THE MULTIMODAL MODULE AS PART OF THE RUSSIAN NATIONAL CORPUS


2015. № 3 (6), 65-87

Vinogradov Russian Language Institute of the Russian Academy of Sciences

Abstract:

The article describes the Multimodal Russian Corpus (MURCO) as the new project in the framework of the Russian National Corpus (RNC). The pilot version of the MURCO was opened for general access in October, 2010 and since then MURCO has increased its volume up to 4.3 mln tokens and developed its structure. The corpus presently consists of the following subcorpora: 1) Movie speech, 2) Public Spoken Russian, 3) Private Spoken Russian 4) Theater speech 5) Written-to-be-Spoken Russian. The MURCO is organized as a collection of clixts.
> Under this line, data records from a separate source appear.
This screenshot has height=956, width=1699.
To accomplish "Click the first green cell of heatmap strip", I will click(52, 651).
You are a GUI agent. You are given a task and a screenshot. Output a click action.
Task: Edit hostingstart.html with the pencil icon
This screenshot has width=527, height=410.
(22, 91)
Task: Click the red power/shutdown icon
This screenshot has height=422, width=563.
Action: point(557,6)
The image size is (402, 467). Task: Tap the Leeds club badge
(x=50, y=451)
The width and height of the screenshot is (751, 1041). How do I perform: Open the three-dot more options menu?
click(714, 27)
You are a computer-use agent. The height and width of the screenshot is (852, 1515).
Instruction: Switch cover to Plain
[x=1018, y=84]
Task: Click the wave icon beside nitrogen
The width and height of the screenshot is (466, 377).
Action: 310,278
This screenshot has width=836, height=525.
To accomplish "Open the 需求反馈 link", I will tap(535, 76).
A clixt is a pair of an audio- or video clip and the corresponding fragment of the text transcript. A user has the opportunity to download not only the text com-ponent of a clixt, but also its sound and video component, so after downloading a user may use any program to analyze it. MURCO is marked up with different types of annotation. Some of them are standard for the RNC (metatextual, morphological, semantic annotation), some types are special for the spoken component of the RNC (sociological and accentological annotation), and some of the mark-up dimensions are specific only for the MURCO (orthoepic, annotation of vocal structure, speech act and gesture annotation). The speech act and gesture annotation is used in the smaller part of the MURCO, which is called the deeply annotated MURCO. The article describes the main ways of retrieving information from the corpus and types of search queries. The prospects of further development of MURCO are as follows: increasing the number of texts, developing software for processing multimedia content, creating new modules of MURCO – multimodal parallel corpora.